Natural gas storage technology is mature and has been in usage for some time. Likewise, hydrogen storage technology is mature and further studies are being conducted to assess the readiness of rock and salt caverns for hydrogen storage purposes. See image above for technology readiness for other technologies.



Long term storage serves to smooth out the difference between over and under supply, and studies show that it will be possible to generate enough green hydrogen from renewable electricity to store and use during periods where demand is greater than supply. Furthermore, a whole systems approach to decarbonising the electricity grid will be lower cost than a pure electric one, allowing renewable electricity to be fully utilised, instead of being constrained off.



There is a potential role for technologies for solar thermal at a domestic level that could be workable/affordable as part of the overall energy mix. This evidences the need for all employable technologies to play a part to address the challenge of climate change.


4. What policy support is currently in place to support deployment of storage technologies? Is it sufficient to support deployment at scale?


The Department for Energy Security and Net Zero (DESNZ) is currently working to a timeline of 2025 for the design and implementation of the business model for hydrogen storage. However, to ensure that there is sufficient storage in place to deliver the decarbonised electricity system by 2035, decisions may need to be made earlier to facilitate the long lead times for the development of underground storage facilities.
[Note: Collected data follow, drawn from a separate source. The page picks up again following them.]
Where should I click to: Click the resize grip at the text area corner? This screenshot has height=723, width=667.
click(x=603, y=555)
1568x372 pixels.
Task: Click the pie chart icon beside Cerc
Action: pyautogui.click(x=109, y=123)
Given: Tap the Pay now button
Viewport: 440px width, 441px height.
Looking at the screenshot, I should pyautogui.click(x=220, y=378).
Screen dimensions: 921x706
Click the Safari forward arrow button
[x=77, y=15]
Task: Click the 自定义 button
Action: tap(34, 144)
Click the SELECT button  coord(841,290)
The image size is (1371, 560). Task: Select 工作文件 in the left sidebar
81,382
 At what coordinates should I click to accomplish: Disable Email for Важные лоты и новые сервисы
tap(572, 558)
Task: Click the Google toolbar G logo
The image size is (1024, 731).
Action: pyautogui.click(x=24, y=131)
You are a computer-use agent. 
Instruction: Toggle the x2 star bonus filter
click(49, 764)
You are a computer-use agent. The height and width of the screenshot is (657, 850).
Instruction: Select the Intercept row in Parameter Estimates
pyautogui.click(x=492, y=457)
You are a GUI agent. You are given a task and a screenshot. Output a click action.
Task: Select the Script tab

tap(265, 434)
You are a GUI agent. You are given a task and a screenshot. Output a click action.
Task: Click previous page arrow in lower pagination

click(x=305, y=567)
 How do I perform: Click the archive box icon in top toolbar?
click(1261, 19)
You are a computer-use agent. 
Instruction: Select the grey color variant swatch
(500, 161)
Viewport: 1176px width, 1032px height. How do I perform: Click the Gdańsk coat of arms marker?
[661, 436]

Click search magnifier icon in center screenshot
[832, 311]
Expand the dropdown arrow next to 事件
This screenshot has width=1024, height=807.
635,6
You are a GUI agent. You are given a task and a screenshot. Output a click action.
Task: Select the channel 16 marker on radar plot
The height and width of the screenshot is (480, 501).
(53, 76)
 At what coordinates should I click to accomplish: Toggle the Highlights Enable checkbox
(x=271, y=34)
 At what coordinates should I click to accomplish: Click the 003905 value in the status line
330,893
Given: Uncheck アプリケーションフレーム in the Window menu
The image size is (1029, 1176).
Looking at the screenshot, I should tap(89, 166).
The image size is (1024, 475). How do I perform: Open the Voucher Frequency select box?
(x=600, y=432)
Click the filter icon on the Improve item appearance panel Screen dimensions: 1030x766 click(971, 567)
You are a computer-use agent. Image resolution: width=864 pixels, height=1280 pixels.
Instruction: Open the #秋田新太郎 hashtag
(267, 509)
For natural gas, the development of storage facilities are market-driven.



Natural gas storage has traditionally been seen as a commercially driven provision. However, the more expansive role of storage in energy resilience and security of supply can only strengthen the economic case. The DESNZ recent minded to position on business models design, regulatory arrangements, and strategic planning for hydrogen transportation and storage infrastructure, sets out the Governments direction of travel for hydrogen storage, and serves as a useful reference point here.



To meet our net zero commitments, there will be a need for significantly increased amounts of electricity, which translates to increased levels of storage to support it. This will result in changes to all networks including natural gas, hydrogen, and transmission and distribution. The existing natural gas system will continue to provide reliable, secure, and flexible energy for natural gas consumers and also for electricity production. Project Union is our vision for the development of a hydrogen transmission network that will be vital as it will provide the necessary network resilience by connecting hydrogen production, storage, and demand (including hydrogen electricity generation). It links stakeholders across the board and ensures security of supply for the UK. The development of Project Union looks at whole system interaction and the interaction between electricity and hydrogen systems. Project Union will provide a whole system approach to delivering a net zero energy system at lower costs.



Market drivers alone are unlikely to meet Government’s need for the development of storage to manage system needs in line with the proposed timelines for a decarbonised electricity system. We believe that storage development will require strategic investment decisions ahead of need in order that the physical and commercial frameworks are successfully developed and implemented. This was also a key recommendation from the latest CCC review of Net Zero policies and their recent report on “delivering a reliable and resilient decarbonised power system by 2035”.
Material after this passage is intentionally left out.